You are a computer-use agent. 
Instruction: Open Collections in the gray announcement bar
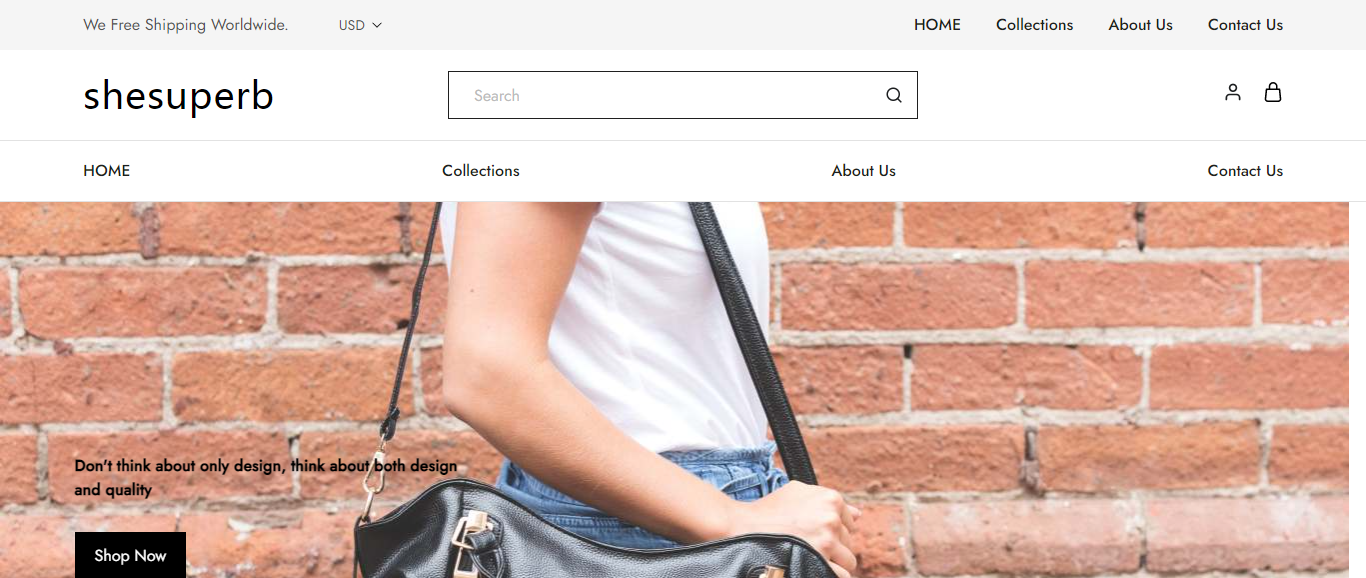(x=1034, y=25)
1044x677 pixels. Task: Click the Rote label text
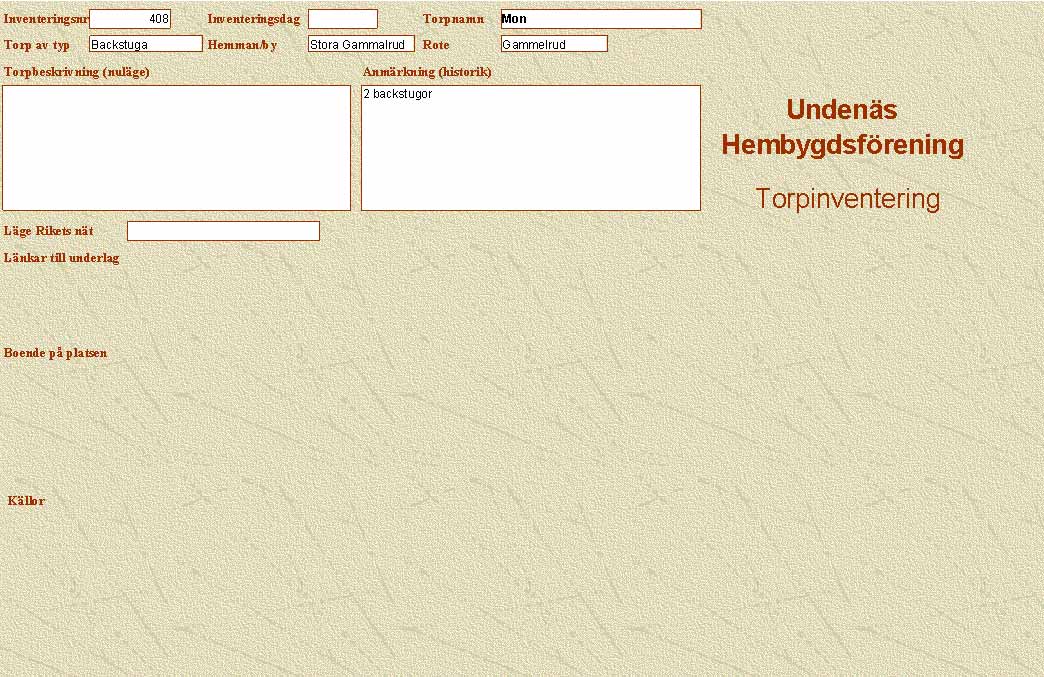[x=436, y=45]
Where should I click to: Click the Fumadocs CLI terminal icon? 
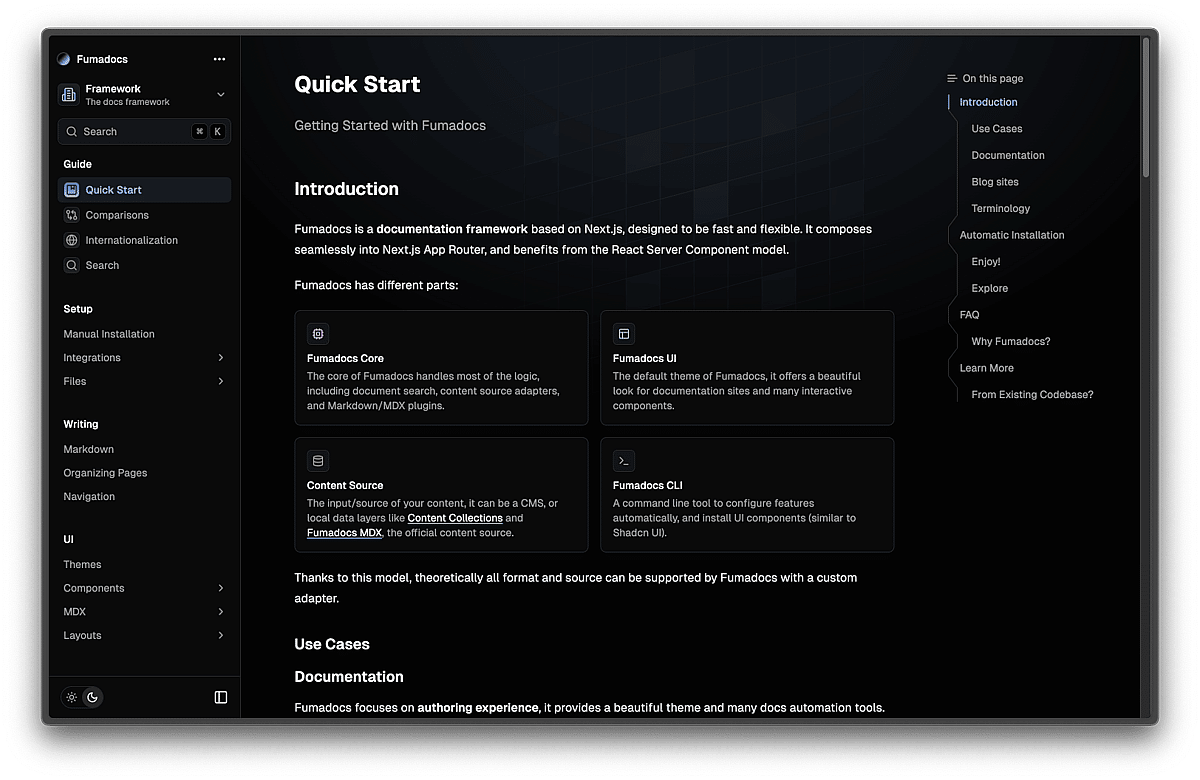tap(624, 461)
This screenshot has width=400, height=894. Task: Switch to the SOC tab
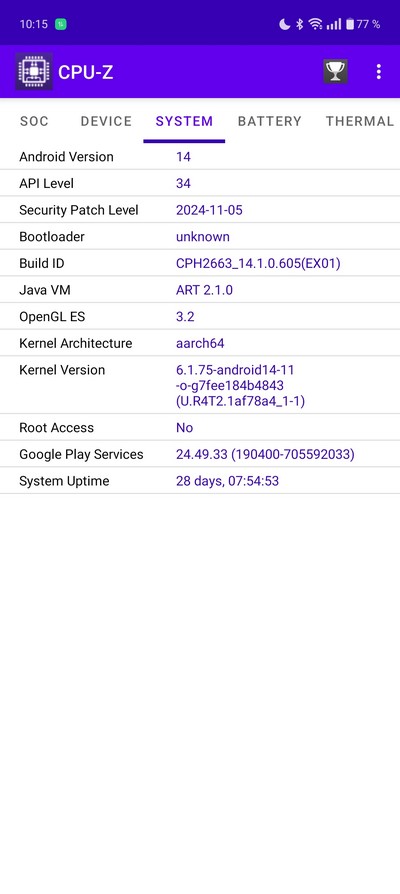34,121
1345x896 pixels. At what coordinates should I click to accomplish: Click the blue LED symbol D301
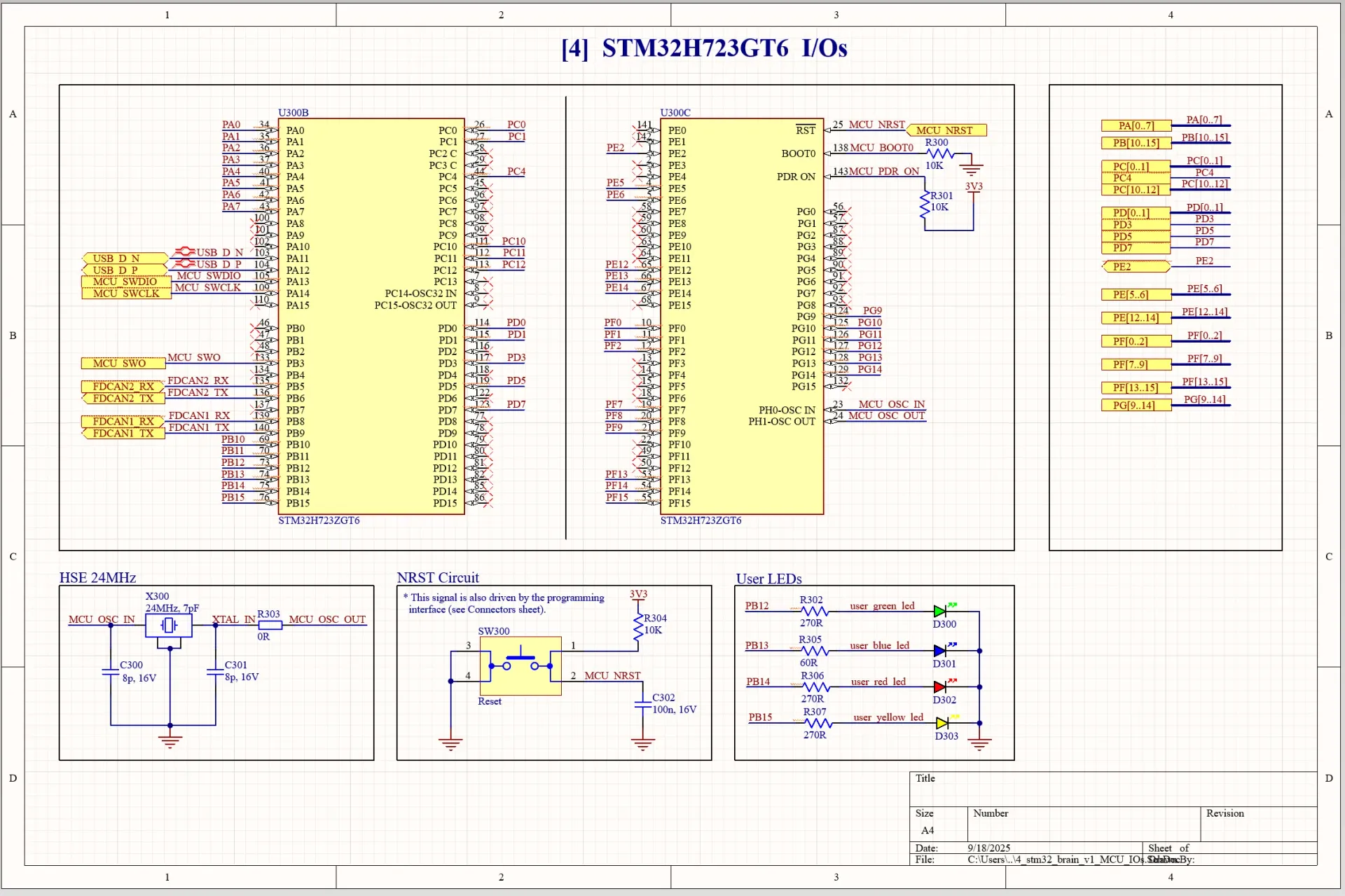(939, 649)
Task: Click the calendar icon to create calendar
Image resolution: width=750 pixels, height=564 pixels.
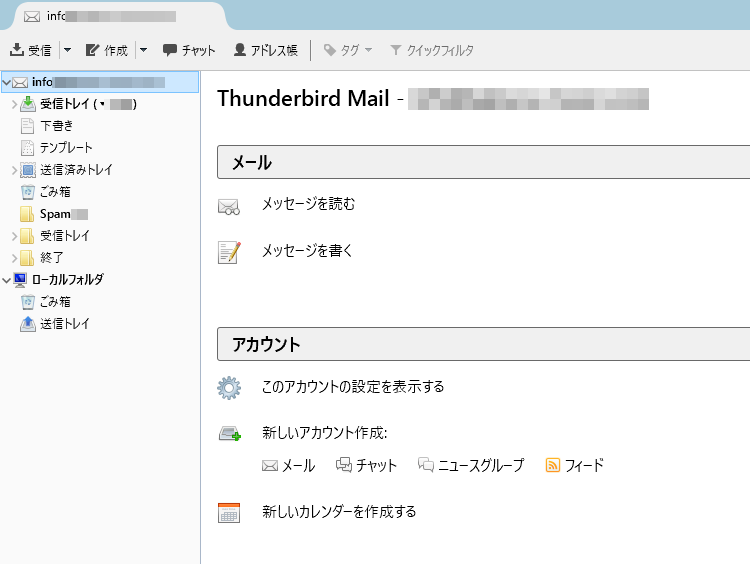Action: (x=229, y=512)
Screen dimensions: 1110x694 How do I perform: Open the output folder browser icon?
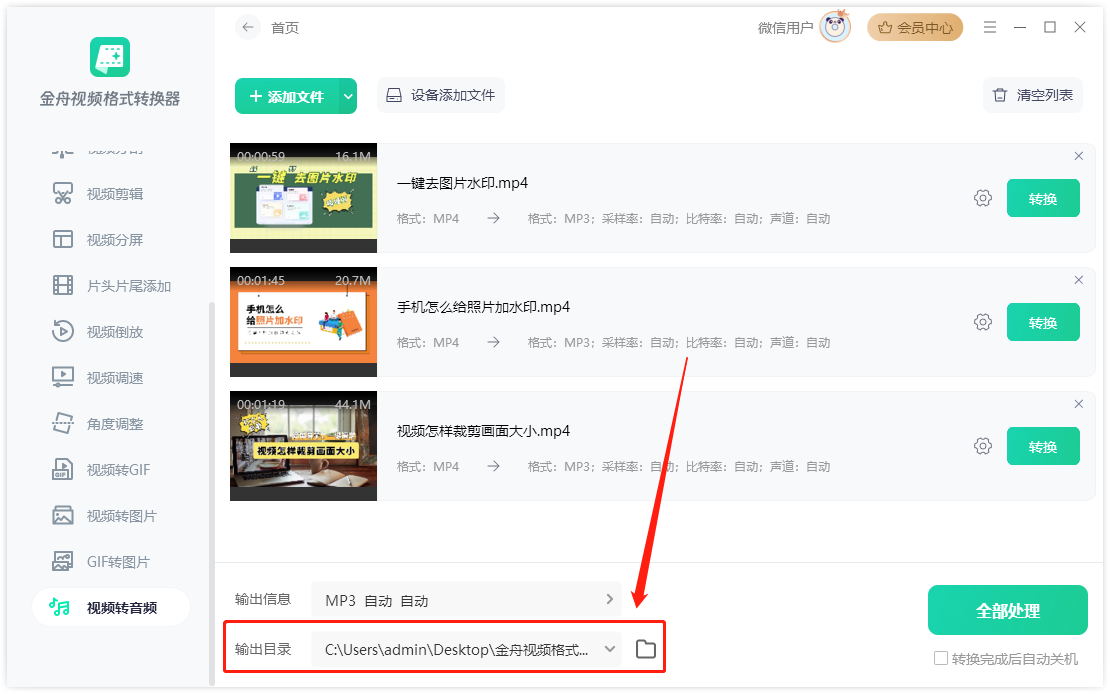pos(646,648)
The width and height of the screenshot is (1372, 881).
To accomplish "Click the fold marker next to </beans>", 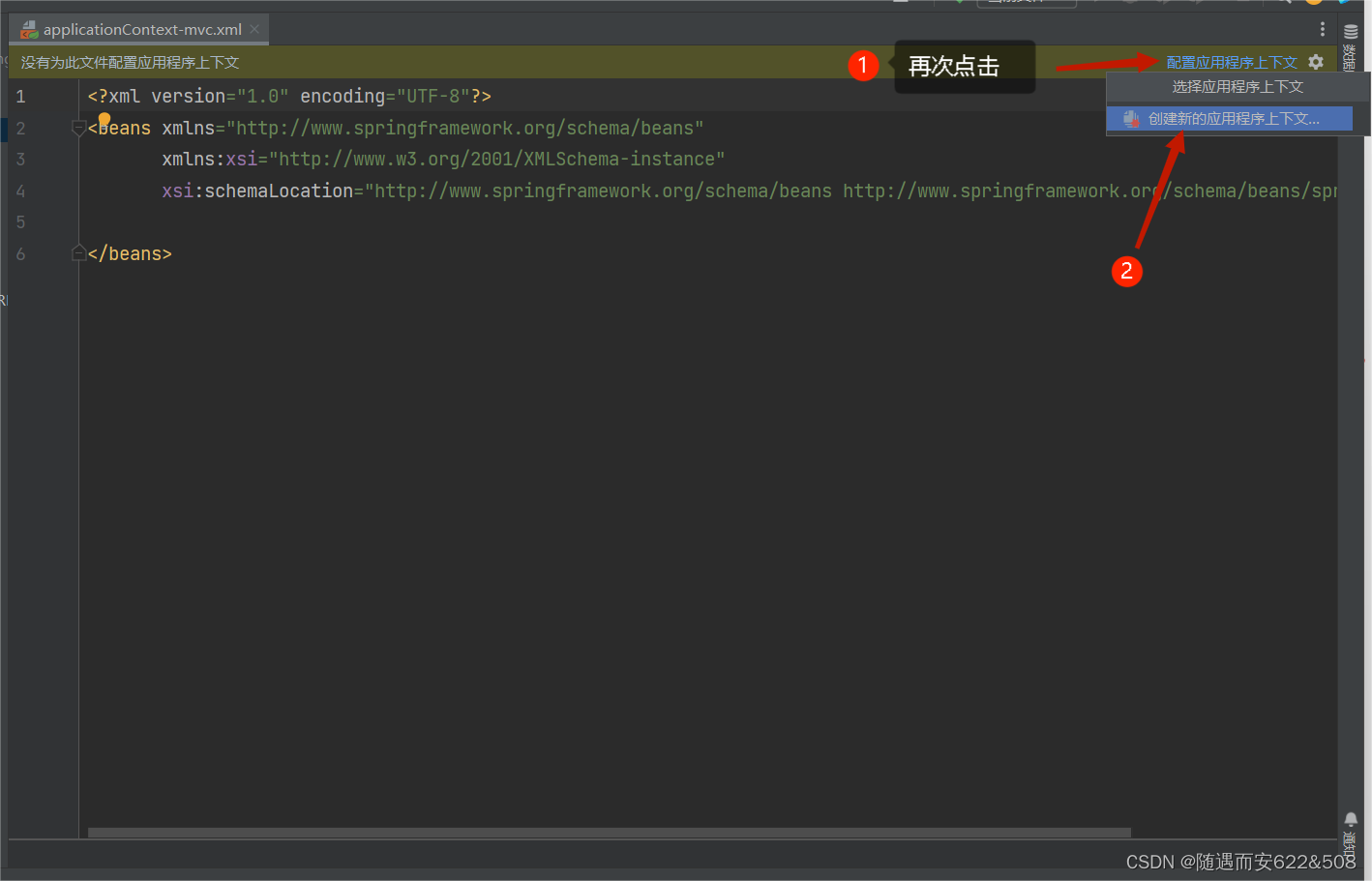I will [78, 252].
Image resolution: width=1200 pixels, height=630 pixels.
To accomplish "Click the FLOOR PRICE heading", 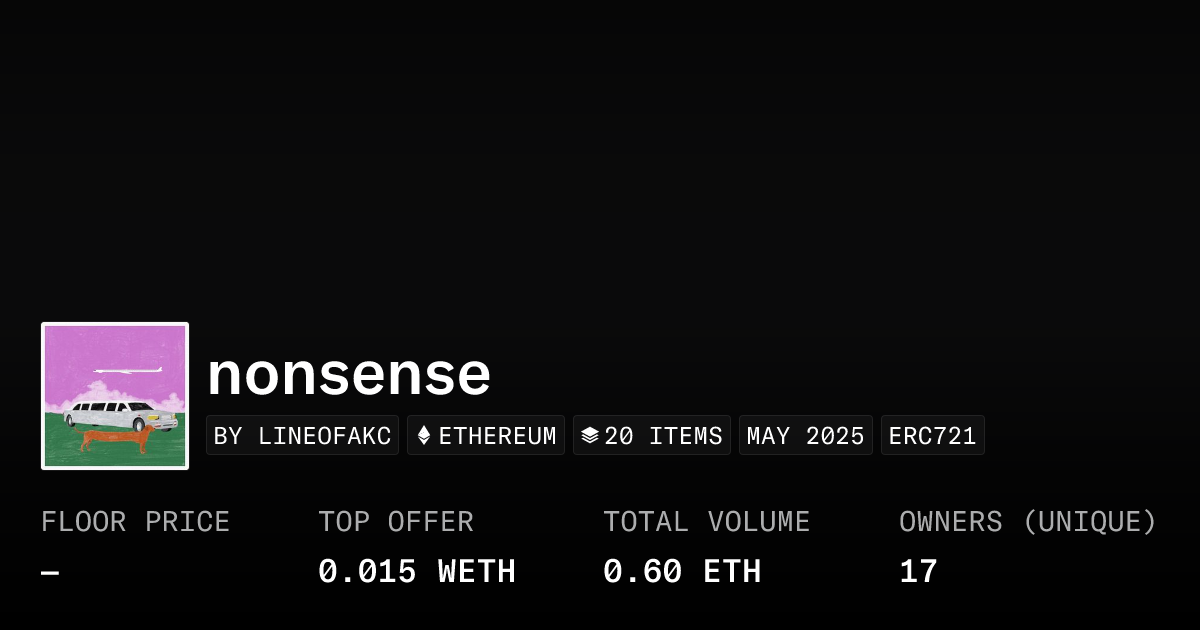I will point(135,522).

- **EXERCISE INSTRUCTIONS**:
Lay out the items, starting at the first line and ending at the line that contains "pos(646,648)", as a Markdown table with the columns Number and Item line, numbering each row and omitting blank lines. Leave the pictures out of the table.

- **ANSWER BELOW**:
| Number | Item line |
|---|---|
| 1 | You are a computer-use agent.  |
| 2 | Instruction: Open Collections in the gray announcement bar |
| 3 | (x=1034, y=25) |
| 4 | 1044x677 pixels. Task: Click the Rote label text |
| 5 | [x=436, y=45] |
| 6 | Where should I click to: Click the Fumadocs CLI terminal icon?  |
| 7 | tap(624, 461) |
| 8 | This screenshot has width=400, height=894. Task: Switch to the SOC tab |
| 9 | 34,121 |
| 10 | 1345x896 pixels. At what coordinates should I click to accomplish: Click the blue LED symbol D301 |
| 11 | (939, 649) |
| 12 | Task: Click the calendar icon to create calendar |
| 13 | Image resolution: width=750 pixels, height=564 pixels. |
| 14 | Action: (x=229, y=512) |
| 15 | Screen dimensions: 1110x694 How do I perform: Open the output folder browser icon? |
| 16 | pos(646,648) |